- Film poster
- Directed by: Tanuja Chandra
- Written by: Tanuja Chandra Mudassar Aziz
- Produced by: Anurradha Prasad
- Starring: Sushmita Sen Shiney Ahuja
- Cinematography: Amirr Sayed
- Edited by: Sanjib Datta
- Music by: Anu Malik
- Production company: BAG Films
- Release date: 6 October 2006;
- Country: India
- Language: Hindi

= Zindaggi Rocks =

Zindaggi Rocks: A Musical Love Story (translates as Life Rocks) is a 2006 Indian Hindi-language musical romantic-drama film directed by Tanuja Chandra. The film stars Sushmita Sen and Shiney Ahuja. It is a love story between a famous singer, Kriya (Sen) and a doctor (Ahuja). The film was released on 6 October 2006.

==Synopsis==
Dr.
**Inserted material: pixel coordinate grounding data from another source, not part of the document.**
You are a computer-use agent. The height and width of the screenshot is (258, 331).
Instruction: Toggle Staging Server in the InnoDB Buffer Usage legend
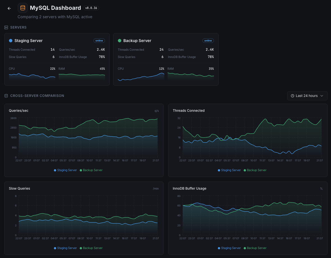(229, 248)
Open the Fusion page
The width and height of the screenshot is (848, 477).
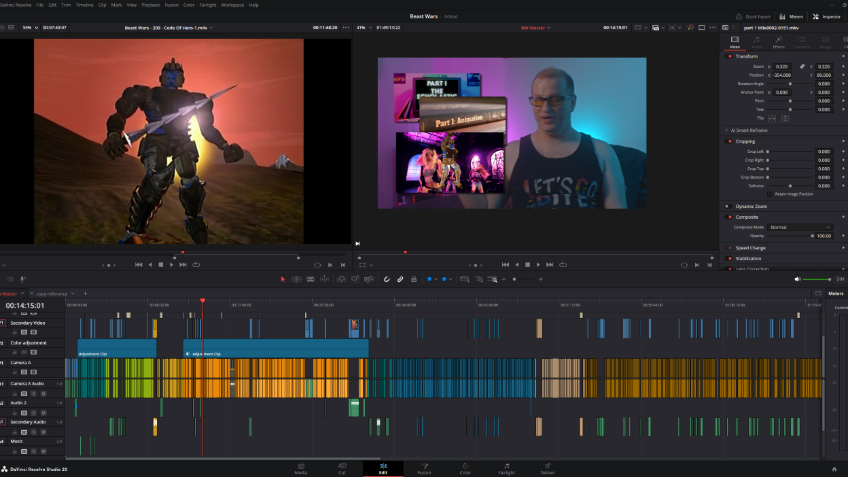tap(424, 469)
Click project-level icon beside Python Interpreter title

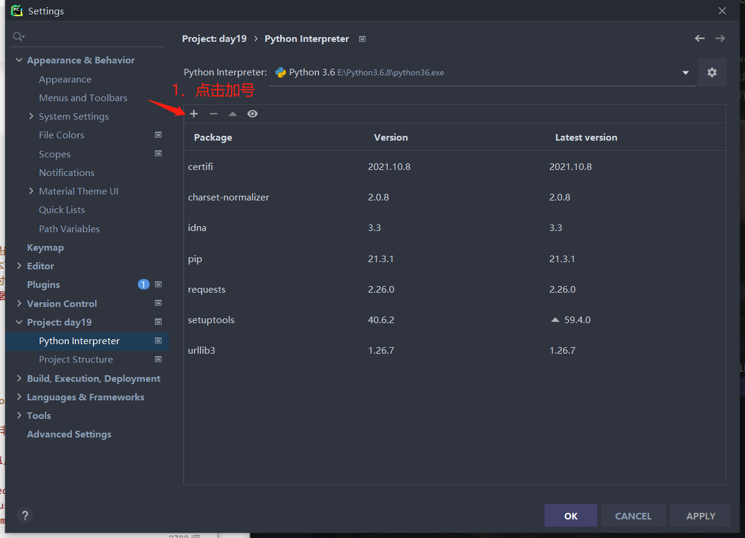coord(362,39)
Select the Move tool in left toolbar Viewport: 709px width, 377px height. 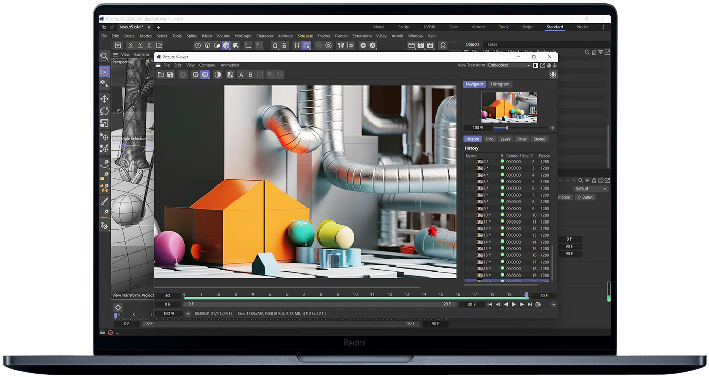105,99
Suraj Rihan meets Kriya, a popular singer, in his hospital. While he is a quiet, responsible man, she is loud, kiddish, and a little crazy. Kriya invites Suraj to meet her family, which includes her very strict mother and her mother's twin sister, who is fun and giggly. Kriya has an adopted son, who is very mature for his age.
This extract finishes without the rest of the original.